**Work request**
The entries below contain a stretch that opens with the line containing "Where should I click to: Open" and closes with the line containing "Image resolution: width=1599"; set down that stretch exactly, both ends included, and nothing else.

====== Entries supplied ======

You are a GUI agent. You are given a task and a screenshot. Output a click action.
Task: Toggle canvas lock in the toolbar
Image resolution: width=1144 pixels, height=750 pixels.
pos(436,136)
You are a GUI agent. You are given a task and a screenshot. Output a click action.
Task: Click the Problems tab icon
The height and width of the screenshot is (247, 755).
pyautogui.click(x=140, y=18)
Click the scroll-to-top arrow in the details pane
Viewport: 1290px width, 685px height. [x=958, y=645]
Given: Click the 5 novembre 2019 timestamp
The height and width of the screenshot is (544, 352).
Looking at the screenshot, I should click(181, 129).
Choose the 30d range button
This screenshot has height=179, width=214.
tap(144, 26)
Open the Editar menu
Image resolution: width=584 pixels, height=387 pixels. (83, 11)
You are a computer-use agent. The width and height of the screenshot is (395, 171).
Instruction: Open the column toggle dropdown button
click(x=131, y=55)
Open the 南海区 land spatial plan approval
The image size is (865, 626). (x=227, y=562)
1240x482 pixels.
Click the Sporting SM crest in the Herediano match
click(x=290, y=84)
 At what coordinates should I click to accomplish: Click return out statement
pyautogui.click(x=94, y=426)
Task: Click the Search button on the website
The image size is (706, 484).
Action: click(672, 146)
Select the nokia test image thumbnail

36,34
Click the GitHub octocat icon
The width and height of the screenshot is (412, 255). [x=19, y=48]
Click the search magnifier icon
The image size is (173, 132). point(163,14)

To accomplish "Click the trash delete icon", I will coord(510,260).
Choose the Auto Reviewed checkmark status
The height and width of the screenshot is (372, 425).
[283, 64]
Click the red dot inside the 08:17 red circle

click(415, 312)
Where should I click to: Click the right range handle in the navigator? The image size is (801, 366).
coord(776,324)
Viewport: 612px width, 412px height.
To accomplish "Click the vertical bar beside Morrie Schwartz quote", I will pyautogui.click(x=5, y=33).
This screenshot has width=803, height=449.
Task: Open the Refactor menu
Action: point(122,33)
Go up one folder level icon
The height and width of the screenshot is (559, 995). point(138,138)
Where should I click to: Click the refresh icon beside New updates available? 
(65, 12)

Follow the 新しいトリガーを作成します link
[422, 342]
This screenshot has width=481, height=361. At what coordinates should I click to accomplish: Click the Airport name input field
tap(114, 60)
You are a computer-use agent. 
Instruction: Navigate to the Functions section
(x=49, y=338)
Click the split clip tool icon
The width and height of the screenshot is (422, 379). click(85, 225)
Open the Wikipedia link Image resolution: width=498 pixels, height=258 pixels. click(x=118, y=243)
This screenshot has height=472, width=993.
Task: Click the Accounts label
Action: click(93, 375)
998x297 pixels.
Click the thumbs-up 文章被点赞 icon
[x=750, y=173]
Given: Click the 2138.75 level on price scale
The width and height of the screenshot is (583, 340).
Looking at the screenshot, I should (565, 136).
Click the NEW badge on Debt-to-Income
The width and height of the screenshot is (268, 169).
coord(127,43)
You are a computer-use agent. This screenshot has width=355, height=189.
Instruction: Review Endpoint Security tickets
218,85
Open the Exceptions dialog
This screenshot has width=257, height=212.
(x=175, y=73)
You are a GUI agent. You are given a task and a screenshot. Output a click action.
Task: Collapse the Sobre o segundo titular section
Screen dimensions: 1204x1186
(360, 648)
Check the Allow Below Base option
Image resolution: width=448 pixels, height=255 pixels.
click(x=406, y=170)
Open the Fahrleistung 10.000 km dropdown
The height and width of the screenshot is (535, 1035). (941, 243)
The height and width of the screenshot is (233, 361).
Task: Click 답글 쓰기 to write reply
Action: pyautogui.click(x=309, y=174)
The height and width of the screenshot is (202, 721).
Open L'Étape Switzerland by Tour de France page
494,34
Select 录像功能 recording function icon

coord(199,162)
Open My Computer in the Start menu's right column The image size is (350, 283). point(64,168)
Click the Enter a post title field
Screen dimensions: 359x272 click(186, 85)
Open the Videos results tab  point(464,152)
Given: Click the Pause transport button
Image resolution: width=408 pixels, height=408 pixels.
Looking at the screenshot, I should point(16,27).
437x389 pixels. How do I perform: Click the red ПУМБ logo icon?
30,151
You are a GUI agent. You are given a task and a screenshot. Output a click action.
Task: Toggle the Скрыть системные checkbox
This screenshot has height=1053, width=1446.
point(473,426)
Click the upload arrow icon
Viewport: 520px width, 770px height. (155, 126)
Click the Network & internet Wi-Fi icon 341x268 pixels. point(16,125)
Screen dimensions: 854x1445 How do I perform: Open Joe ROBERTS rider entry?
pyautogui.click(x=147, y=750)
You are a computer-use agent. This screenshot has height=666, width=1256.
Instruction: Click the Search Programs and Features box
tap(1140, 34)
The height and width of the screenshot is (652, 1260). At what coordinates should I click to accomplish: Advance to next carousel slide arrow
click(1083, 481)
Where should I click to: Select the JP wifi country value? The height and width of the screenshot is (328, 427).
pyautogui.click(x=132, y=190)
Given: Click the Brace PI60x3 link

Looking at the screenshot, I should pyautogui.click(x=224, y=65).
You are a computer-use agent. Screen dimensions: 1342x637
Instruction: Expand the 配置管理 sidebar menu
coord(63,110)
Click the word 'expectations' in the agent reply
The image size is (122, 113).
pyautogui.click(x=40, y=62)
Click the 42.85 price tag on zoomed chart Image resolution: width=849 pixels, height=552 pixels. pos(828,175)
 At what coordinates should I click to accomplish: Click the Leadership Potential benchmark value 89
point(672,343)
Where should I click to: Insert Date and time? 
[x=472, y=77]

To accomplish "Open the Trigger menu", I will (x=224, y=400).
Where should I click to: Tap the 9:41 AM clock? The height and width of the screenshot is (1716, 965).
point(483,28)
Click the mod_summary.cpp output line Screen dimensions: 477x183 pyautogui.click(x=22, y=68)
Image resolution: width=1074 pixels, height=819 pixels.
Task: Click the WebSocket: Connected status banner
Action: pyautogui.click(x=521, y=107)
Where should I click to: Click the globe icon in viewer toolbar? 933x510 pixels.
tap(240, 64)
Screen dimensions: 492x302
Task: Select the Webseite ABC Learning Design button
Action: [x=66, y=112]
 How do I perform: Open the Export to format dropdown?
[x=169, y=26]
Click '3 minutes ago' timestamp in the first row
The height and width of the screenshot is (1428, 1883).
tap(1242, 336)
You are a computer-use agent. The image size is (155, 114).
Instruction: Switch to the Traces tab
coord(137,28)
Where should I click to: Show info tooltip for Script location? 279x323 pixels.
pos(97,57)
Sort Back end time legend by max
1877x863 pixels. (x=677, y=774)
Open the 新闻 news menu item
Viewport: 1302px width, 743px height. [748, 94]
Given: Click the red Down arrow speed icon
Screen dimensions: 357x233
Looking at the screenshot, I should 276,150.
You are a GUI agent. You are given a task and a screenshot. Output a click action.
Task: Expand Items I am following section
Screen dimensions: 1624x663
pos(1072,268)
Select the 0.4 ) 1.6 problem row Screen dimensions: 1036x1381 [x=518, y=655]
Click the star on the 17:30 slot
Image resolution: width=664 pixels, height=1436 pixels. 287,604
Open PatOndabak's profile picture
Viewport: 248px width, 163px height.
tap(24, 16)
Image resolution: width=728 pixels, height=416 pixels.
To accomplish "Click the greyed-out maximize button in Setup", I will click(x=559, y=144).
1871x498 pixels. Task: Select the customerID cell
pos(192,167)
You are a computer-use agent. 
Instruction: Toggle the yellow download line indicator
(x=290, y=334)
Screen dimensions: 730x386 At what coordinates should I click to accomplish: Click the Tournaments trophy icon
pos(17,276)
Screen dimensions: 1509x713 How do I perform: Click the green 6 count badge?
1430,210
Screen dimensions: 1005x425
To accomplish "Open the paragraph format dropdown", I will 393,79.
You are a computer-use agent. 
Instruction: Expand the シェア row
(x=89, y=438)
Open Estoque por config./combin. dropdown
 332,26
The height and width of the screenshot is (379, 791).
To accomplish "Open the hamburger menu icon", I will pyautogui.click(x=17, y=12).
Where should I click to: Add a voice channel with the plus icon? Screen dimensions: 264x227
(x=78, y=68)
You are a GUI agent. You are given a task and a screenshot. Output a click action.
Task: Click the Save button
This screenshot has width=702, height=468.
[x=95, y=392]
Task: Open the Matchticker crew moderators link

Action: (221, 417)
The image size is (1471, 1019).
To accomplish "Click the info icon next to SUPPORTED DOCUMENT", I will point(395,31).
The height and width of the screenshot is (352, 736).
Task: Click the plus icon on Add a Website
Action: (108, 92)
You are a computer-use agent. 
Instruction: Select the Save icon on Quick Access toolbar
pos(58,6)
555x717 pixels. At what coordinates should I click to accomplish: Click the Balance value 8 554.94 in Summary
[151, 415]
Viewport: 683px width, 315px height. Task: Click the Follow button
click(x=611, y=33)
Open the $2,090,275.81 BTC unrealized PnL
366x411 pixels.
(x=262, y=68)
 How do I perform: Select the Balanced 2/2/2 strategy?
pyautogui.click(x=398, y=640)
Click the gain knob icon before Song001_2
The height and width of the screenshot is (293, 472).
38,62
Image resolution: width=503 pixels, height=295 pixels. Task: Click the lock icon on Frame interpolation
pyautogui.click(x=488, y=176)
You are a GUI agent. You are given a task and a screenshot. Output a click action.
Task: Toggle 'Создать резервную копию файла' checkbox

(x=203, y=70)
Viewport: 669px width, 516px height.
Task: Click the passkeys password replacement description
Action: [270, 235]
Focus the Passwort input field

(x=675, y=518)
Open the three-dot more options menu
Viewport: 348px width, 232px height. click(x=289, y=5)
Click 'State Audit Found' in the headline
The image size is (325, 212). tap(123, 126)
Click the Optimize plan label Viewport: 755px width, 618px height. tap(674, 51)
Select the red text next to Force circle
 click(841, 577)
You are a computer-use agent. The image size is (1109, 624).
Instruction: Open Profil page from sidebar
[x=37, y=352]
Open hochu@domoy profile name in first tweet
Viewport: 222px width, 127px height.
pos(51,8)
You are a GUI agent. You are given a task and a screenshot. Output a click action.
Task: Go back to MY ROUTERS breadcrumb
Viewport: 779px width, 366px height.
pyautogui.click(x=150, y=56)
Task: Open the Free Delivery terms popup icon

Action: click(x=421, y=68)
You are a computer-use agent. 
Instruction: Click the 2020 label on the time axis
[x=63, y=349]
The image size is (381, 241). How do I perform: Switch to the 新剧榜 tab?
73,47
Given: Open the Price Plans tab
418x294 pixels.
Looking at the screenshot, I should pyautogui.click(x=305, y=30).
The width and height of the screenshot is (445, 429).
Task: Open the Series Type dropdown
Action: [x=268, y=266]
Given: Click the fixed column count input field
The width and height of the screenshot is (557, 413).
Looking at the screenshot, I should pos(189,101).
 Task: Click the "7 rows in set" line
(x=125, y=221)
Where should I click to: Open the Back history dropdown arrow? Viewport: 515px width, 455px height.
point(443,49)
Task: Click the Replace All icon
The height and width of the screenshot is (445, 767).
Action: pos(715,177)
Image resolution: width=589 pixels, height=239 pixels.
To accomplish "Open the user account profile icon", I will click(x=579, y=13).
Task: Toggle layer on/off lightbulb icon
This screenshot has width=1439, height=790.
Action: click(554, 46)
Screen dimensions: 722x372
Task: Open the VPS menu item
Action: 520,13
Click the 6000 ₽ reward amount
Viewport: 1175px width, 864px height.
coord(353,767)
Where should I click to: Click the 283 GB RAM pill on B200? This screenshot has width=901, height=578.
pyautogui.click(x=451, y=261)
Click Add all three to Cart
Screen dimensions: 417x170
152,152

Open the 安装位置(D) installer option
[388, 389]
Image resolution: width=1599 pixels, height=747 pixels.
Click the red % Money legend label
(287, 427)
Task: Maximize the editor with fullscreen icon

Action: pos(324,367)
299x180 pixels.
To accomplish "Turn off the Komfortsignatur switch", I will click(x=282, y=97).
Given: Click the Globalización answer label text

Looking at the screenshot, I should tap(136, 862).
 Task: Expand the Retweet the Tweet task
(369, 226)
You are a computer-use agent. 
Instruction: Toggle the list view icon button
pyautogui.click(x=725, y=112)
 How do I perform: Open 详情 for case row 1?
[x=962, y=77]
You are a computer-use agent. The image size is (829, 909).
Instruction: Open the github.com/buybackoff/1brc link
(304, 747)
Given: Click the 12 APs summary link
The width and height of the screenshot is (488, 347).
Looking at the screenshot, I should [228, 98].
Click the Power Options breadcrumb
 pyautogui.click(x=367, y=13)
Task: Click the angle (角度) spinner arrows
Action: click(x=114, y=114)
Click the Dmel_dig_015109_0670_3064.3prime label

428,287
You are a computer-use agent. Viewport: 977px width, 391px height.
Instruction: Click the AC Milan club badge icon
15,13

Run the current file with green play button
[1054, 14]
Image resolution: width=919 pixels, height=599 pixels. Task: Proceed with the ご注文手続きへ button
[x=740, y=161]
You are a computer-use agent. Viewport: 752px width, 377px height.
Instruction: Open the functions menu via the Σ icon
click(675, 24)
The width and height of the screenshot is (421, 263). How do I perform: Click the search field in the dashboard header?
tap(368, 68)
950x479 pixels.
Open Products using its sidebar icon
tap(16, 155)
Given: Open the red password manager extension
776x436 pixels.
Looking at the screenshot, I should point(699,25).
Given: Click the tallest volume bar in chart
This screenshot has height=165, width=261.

======

**Solution to the exercise**
Where should I click to: Open the Back history dropdown arrow? Viewport: 515px width, 455px height.
point(443,49)
Task: Click the Replace All icon
The height and width of the screenshot is (445, 767).
Action: pos(715,177)
Image resolution: width=589 pixels, height=239 pixels.
To accomplish "Open the user account profile icon", I will click(x=579, y=13).
Task: Toggle layer on/off lightbulb icon
This screenshot has width=1439, height=790.
Action: click(554, 46)
Screen dimensions: 722x372
Task: Open the VPS menu item
Action: 520,13
Click the 6000 ₽ reward amount
Viewport: 1175px width, 864px height.
coord(353,767)
Where should I click to: Click the 283 GB RAM pill on B200? This screenshot has width=901, height=578.
pyautogui.click(x=451, y=261)
Click Add all three to Cart
Screen dimensions: 417x170
152,152

Open the 安装位置(D) installer option
[388, 389]
Image resolution: width=1599 pixels, height=747 pixels.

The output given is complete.